The potato famine of 1846 sent a million Irish immigrants to the United States. They brought with them their ancient Celtic customs, among them the feast of Samhain, which, as good Catholics, they now called Hallowe'en. This shadow festival of soul survival struck a responsive chord in the American people who instantly adopted it. To this day, Halloween is celebrated in some fashion by practically every person in North America. And the symbols -- the ghosts, masks, fires and food -- are the same as they were thousands of years ago in Egypt. It's quite extraordinary, really, the enduring strength of these symbols.
The ghosts are still here and so are the goblins and gremlins, the skeletons along with the witches and their cats, and the fairies, fierce beasts, and masked super heroes. (Hero, incidentally, was a synonym for "ghost" in ancient Greece -- one who was dedicated to Hera, the Goddess Queen of Souls). The fires are now contained in pumpkins, bigger than turnips, but inviting as ever. And the food is all the same, too. The apples and nuts, once sacred to Pomona, the Roman Goddess of Fall Bounty, are still bobbed for and dunked for, roasted and candied. And sweet treats are extorted by threats of tricks and mischief, as once they were begged from guests from the grave.
The Spaniards, French and Portuguese who landed in the Western Hemisphere brought with them a Latin version of All Soul's Day. Their customs merged with those of the Indians, who, too, observed a fall Feast of the Dead. The Laguna Pueblo people visited the cemeteries to upkeep the grave sites and to serve ritual feasts to the departed ones. It was also the practice of the Aztecs to attend to the graves of ancestors at Mid Fall. These were weeded and swept, markers scrubbed and painted. Most important of all, fresh flowers, sacred chrysanthemums, were presented in profusion to the dead -- white for children and yellow for adults. It was also appropriate to offer chrysanthemums as the flower of the dead among the Creoles of New Orleans and throughout the Orient.
The amalgamation of these two traditions is Dia de los Muertos. On the Day of the Dead, modern Mexicans, like their Aztec ancestors before them, gather to clean and decorate the cemeteries. They clean the atmosphere by lighting candles and copal on the gravestones. A picnic feast is then shared among the living and dead, recognizing no difference between them. Those who are dead were once living, and those who are now alive will one day die. On the Haitian mid fall festival of death, the Guédé Mystères, the dead rise up from their graves, mount their spirit "horses," and enjoy life as an incarnated soul.

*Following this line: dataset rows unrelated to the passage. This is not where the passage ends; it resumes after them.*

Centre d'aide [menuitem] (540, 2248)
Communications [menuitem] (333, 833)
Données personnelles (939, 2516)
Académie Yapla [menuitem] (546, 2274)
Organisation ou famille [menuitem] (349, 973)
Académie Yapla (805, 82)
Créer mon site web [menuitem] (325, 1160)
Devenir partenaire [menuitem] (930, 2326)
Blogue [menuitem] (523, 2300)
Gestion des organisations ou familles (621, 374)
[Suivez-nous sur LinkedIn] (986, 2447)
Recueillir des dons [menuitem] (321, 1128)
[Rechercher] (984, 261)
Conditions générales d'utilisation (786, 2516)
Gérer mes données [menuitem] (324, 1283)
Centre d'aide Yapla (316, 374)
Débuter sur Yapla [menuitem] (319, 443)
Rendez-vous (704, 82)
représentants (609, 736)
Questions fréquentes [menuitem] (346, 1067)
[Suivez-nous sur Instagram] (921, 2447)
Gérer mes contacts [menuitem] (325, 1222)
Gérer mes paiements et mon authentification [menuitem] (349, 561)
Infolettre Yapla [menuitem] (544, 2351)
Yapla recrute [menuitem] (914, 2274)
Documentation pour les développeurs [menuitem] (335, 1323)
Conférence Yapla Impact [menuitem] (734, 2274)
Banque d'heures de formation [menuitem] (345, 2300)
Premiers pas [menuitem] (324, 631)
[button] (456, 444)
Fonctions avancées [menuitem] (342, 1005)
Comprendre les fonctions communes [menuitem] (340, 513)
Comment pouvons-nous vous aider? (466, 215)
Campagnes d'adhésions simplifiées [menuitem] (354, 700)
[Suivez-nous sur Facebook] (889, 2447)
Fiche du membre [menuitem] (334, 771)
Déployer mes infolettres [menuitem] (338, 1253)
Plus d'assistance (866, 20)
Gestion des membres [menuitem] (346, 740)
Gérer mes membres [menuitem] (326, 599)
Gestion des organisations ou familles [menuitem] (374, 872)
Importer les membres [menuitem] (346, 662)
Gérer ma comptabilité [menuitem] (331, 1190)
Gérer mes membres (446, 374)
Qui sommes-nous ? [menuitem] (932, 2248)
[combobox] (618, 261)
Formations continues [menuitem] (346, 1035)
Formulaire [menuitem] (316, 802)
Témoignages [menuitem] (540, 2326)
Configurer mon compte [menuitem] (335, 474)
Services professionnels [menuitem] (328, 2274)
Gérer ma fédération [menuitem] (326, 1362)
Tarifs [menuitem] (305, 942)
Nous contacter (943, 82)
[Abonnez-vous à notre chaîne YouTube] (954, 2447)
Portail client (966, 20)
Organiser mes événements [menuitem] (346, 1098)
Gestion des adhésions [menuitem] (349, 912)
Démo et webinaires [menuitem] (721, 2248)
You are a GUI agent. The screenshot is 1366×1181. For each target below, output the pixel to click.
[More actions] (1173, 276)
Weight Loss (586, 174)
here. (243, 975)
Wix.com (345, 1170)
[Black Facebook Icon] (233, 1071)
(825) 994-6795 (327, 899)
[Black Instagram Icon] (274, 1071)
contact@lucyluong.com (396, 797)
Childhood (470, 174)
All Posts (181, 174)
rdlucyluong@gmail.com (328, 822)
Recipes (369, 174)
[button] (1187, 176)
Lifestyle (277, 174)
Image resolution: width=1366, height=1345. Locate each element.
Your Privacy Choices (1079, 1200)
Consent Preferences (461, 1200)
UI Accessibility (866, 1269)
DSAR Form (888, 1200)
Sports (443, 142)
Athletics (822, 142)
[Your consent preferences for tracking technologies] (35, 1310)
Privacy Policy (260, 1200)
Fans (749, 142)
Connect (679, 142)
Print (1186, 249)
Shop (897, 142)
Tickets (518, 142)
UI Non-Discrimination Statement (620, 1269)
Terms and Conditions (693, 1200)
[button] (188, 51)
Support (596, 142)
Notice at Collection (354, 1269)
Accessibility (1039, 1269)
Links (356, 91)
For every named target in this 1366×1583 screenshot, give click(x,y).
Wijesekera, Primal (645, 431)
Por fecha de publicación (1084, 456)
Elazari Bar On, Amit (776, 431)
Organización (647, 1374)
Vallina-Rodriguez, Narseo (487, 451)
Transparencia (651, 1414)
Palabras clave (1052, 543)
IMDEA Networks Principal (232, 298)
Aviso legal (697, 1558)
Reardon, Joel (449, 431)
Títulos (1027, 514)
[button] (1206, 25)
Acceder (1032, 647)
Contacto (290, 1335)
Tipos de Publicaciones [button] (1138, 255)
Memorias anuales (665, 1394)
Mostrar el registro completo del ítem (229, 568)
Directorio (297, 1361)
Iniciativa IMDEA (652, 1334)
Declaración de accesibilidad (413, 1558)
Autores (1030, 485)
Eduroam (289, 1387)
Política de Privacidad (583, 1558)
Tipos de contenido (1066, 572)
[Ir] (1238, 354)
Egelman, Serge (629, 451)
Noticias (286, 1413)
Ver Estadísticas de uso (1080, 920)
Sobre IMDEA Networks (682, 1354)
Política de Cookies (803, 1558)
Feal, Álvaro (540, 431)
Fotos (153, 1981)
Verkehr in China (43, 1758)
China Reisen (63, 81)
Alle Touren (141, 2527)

There is demonstrated on Dia de los Muertos a most primal and personal identification with death, a palpable intimacy. People paint their faces as skeletons and go about their daily business. Special toys, dolls, and tableaus are sold depicting skeleton bus drivers, skeleton baseball players, skeleton nuns, skeleton ballerinas, skeleton cops and banditos, skeleton dentists and patients, skeleton brides and grooms, skeleton dogs and cats. Everybody has a skeleton.
This fact of life is sweetened with skeleton cookies and candies shaped like skulls, coffins, and gravestones. Calaveras, meaning "skulls" and "corpse" is the name of greeting cards with teasing poems and cartoons, like funny valentines, which are sent to friends, public figures, and even policemen and priests. These make fun of character flaws, foibles, and faulty political positions -- all of which are ultimately, pitifully inconsequential, you see, because everyone is, after all, a calavera and dead already. This line of reasoning does tend to lend a certain perspective to things! Makes a person think.
Unfortunately, we Americans rarely -- if ever
-- think about death if we can possibly help it. We like to watch it on
a big screen well enough, but in real life, we just don't do death. Perhaps
we should. Perspective is precious. The greatest gift of the shadow of
death is the challenge to really live life --with full consciousness.